Que Dieu soit avec toi, ta mère Amalia Janáček.
Meilleurs souhaits à tous les amis.

Lettre d'Amalie a Leos

Quelques jours plus tard, Leoš reçut une lettre alarmante de sa sœur Josefa lui confirmant la gravité de l'état de santé de leur mère, annonçant sa fin prochaine et le suppliant de l'assister au moment des funérailles.

La mort survint le 16 novembre 1884. Leoš ne put assister à l'enterrement, lui-même se trouvant en mauvais état de santé, sans doute aggravé par les remords dus à son manque d'assistance quelques années auparavant.

Amalie fut enterrée dans le cimetière de Rychaltice, village distant de 2 km d'Hukvaldy.

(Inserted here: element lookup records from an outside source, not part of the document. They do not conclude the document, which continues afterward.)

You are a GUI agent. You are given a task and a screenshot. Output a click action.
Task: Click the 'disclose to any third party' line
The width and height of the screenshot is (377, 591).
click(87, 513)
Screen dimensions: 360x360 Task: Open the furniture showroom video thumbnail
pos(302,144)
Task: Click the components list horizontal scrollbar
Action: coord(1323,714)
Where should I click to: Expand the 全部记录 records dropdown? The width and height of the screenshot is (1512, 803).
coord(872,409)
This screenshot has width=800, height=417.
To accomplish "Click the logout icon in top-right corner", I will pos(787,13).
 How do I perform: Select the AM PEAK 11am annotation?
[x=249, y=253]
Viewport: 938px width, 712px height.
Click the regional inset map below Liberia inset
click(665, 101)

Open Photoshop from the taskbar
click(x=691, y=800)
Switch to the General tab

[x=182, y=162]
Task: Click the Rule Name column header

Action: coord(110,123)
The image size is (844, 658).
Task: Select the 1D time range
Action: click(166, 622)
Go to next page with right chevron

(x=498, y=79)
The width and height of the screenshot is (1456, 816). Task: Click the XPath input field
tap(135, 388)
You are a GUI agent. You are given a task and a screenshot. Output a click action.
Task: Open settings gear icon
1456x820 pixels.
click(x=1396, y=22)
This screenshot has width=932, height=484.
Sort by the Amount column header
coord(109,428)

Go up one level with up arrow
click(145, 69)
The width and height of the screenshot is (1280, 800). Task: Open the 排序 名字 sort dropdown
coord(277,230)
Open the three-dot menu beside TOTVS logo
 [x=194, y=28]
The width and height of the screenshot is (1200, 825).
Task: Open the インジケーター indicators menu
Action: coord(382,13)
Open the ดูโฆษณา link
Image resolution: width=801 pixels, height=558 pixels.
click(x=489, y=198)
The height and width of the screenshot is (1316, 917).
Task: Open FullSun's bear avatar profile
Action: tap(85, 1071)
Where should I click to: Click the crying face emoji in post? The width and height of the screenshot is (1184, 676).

Le transfert au cimetière d'Hukvaldy s'effectua en 1947. (Voir le plan d'Hukvaldy)

On peut supposer que les enfants de Jiří Janáček et Amalie possédaient une santé robuste puisqu'en dehors de Rozalie enlevée à l'âge de 18 ans par la typhoïde, et deux qui moururent respectivement à 52 et à 56 ans, les 6 autres atteignirent 70 ans (dont Leoš) et deux dépassèrent même 80 ans, Josefa s'éteignant à l'âge vénérable de 89 ans.